In taking a structural-materialist analysis that takes context as a primary variable for the formation of international orders (second anarchies), a libertarian ideology or commercial sovereignty must exist within the prevailing context of international relations, both shaping and being shaped by it. As previously noted, the autonomous forces of commerce and/or war are partial actants in their own right, with any ethical foundation only being achieved through the combination of forces to produce a stable order. Any order is only relative, and is only contingent, reliant on the maintenance of forces that may degrade and parts of assemblages that may dislocate. As Deleuze & Guattari noted with the war machine, the state apparatus’s co-optation of it creates instability, as the forces of war, that violence entrepreneurism, reshape and disperse the capabilities to control it. In contrast to Deudney, the developments of order from disorder do not developmentally scale upward to the ultimate second anarchy, a world federation or integrated international governance structure that finds itself with no established enemy, no periphery to which violence is externalised. Indeed, the actualisation of such a proposition would inevitably create instability, as the very forces of war contained within such a vast structure would turn inward, degrading it and causing it to decentralise and dissipate into its constituent elements. The development of order is thus cyclical and temporary.

Republican security theory attempts to construct an analysis of the modern context, seeing in nuclear proliferation the early means to move toward “federal-republican world nuclear government” premised on an international constitution[1], extending outward to become potentially an international security union.

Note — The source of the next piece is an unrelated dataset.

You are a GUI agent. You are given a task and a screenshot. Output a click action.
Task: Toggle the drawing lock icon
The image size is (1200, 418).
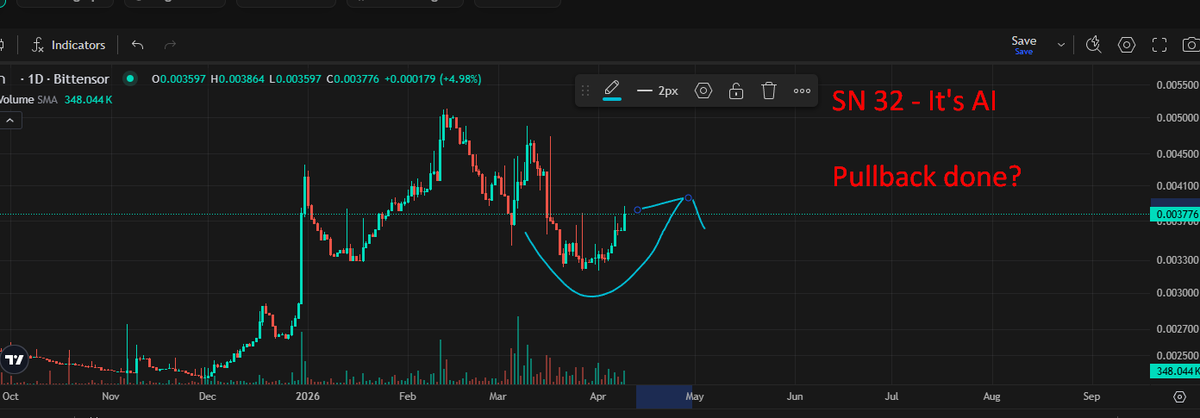click(736, 91)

Ikenberry notes a similar dynamic in the expansion of American unipolarity after the Cold War. “The Bretton Woods agreements, the GATT and WTO, APEC, NAFTA, OECD, and democracy promotion in Eastern Europe, Latin America, and East Asia together form a complex layer cake of integrative initiatives that bind the democratic industrial world together”[2]. This integrative security order presents a context both of liberal institutionalism but also of imperialism, creating contradictory dynamics in unipolarity that have produced new security dilemmas.

The lack of an affective exit option due to unipolar governance has meant the creation of shadow orders, whether in the form of “civilization states”, a state premised on unitary culture rather than politics[3], or regional blocs (including the European Union, MERCOSUR, or the Eurasian Economic Union) that indirectly challenge and undermine unipolar power. As Frankopan notes regarding Eurasian and Chinese geopolitical power, both contain substantial oil and natural gas reserves, and both account for approximately 60% of grain production[4], thus forming the potential basis for resource monopolies that pose security problems beyond the nation-state structure. Here the war machine is feeding into regional blocs and imperial expansions based around resource capacity rather than those based on soft power and military expenditure. This creates a lack of legitimacy for a centralised international power, which then feeds into further disengagement as in the case of the United States. Since the failures of the Iraq War and Afghanistan, US foreign policy has focused indirect engagement, whether through targeted drone strikes, special forces operations or greater use of military contractors. US engagement in Syria and Biden’s announcement of troop withdrawal from Afghanistan are indicative of these steps.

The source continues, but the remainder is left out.